The script includes both traditional and newly invented elements. Non-canonical adventures include an encounter with a djinn, a scabby-featured desert dweller with glowing blue eyes and garbled speech. The same encounter involves a nest of giant scorpions, whose terrifying size is somewhat undermined by their quaint, choppy movements, which recall the work of Ray Harryhausen, the stop-motion master who provided the effects in the original Clash of the Titans as well as The 7th Voyage of Sinbad and Jason and the Argonauts.

Traditional Persean adventures include the encounter with the three Stygian witches, a trio of coconut-headed cacklers who share one eyeball among them.

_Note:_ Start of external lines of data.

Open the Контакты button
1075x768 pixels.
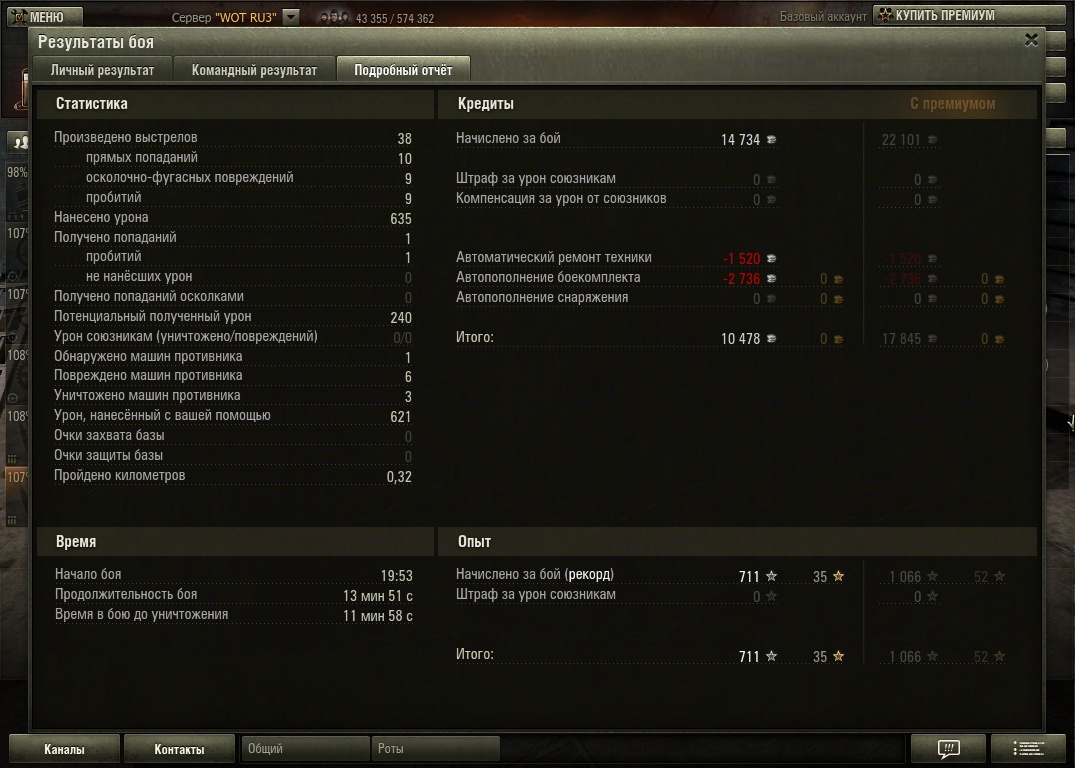(x=180, y=749)
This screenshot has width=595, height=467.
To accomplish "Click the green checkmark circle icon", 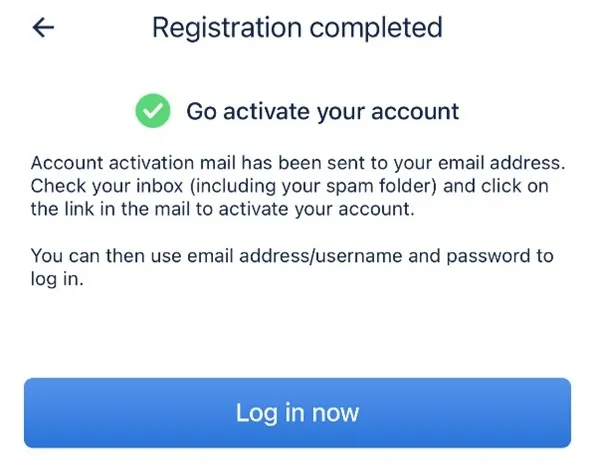I will pyautogui.click(x=153, y=111).
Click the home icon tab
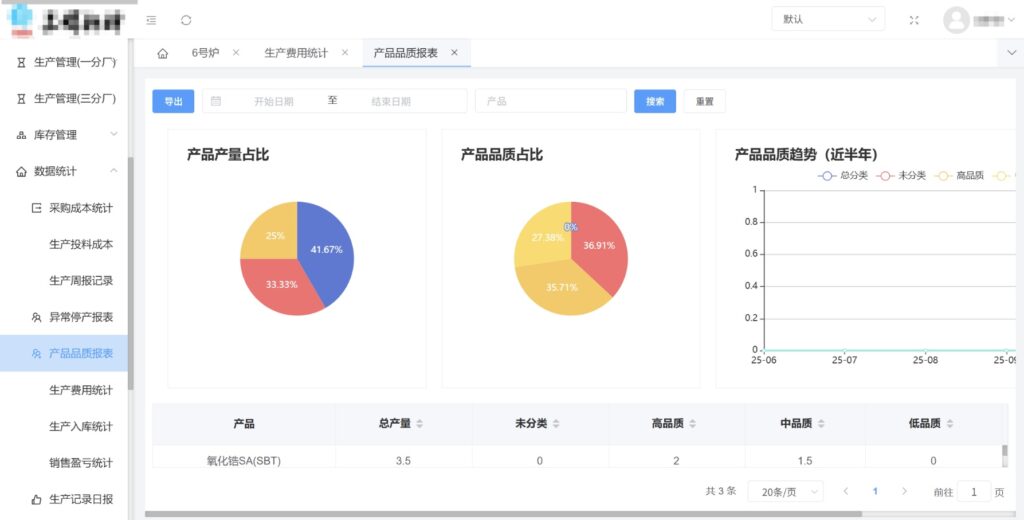Viewport: 1024px width, 520px height. [x=163, y=53]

There's a fairly breathtaking meeting with the winged horse, Pegasus, first seen descending into a field of skittish, similarly winged mares. But director Louis Leterrier ( The Incredible Hulk and the first two Transporter movies) saves his best for last - the encounters with the snake-haired Medusa and the battle with the Kraken.

The Medusa sequence, while involving a good deal more running and chasing than you might expect, has an unexpected bonus: You can appreciate why men are compelled to make fatal eye-contact with a Medusa who is played by Russian-born Calvin Klein model Natalia Vodianova.

As for the Kraken, the screen-filling, mud-coloured, Pillsbury Doughboy of a creature is massive rather than menacing, but as they say, size matters, at least when everything else about the movie is so insignificant.